You might ponder whether the experience, the "sensory theatre", of performing a "method" is itself a result of some sort. However, a method (or applied metaphor) can have value in terms of structuring - that is, selecting or more fully specifying - a particular outcome or pattern, by leveraging your pre-existing patterns as part of its definition. Meanwhile, as you also point out, without some sort of activity you don't have anything to focus on: because if your intention or outcome would have no impact within your current sensory moment, then you won't experience anything at all when you make the shift. For example, if your intention was the form "it is true now that I pass my exams then", then you have no sensory experience of making that change, beyond simply "knowing" that you did so. This can make it hard to resist fiddling about subsequently (and probably counter-intending, or re-implying, the former situations as you go). And so, indulging in an experience of apparently "doing" the change, even that though "doing" is itself a result of intention (the intentional pattern "it is true now that I will shortly experience moving my arms and this movement means-that I will pass my exams then"), is beneficial in terms of helping alleviate that urge, perhaps.
POST: I'm ready to jump, I just have one thing I don't understand...
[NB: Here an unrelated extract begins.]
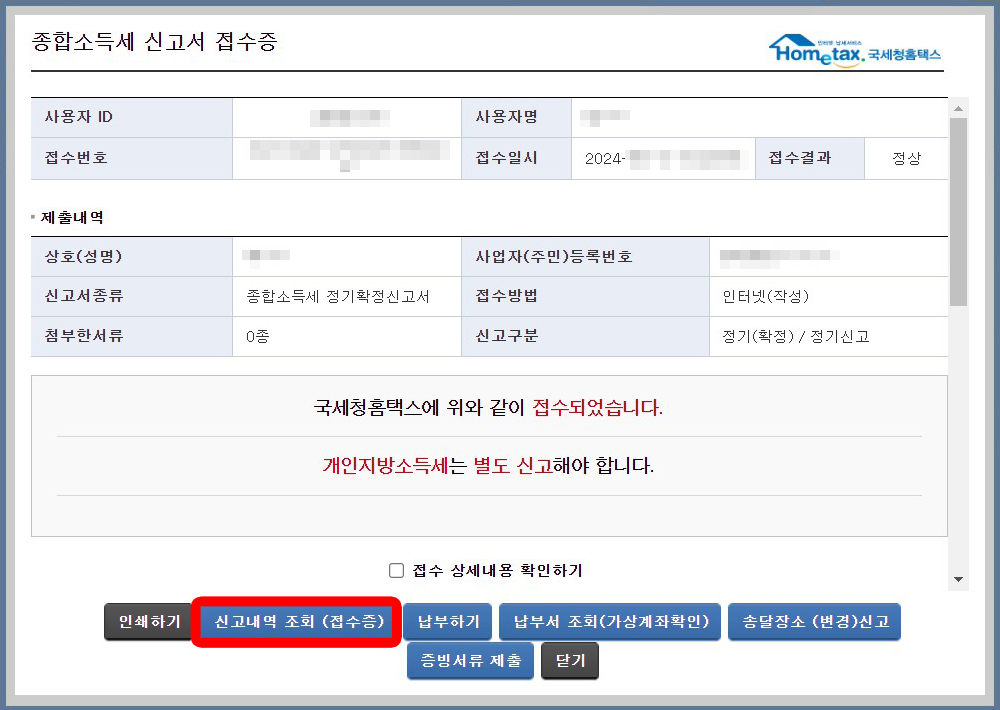Select the 접수결과 정상 status cell
The width and height of the screenshot is (1000, 710).
click(x=905, y=158)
If you follow the implications fully, then there are no "other people" and there's not even a "you-as-person". Rather you are that-which-experiences and you have "taken on the shape of" the experience of apparently being-a-person-in-a-world. You are never talking to anyone in a fundamental sense; you are just having an experience "as if" you are a person who is talking to someone. As for coming back to your "previous reality" - you never really go anywhere anyway, you simply modify your ongoing experience (of and as you-as-experiencer or you-as-awareness which "takes on the shape of" situations, states and experiences) to align with an idea you have. So if you want to return to the previous experience, the thought of that "previous reality" basically is that "previous reality"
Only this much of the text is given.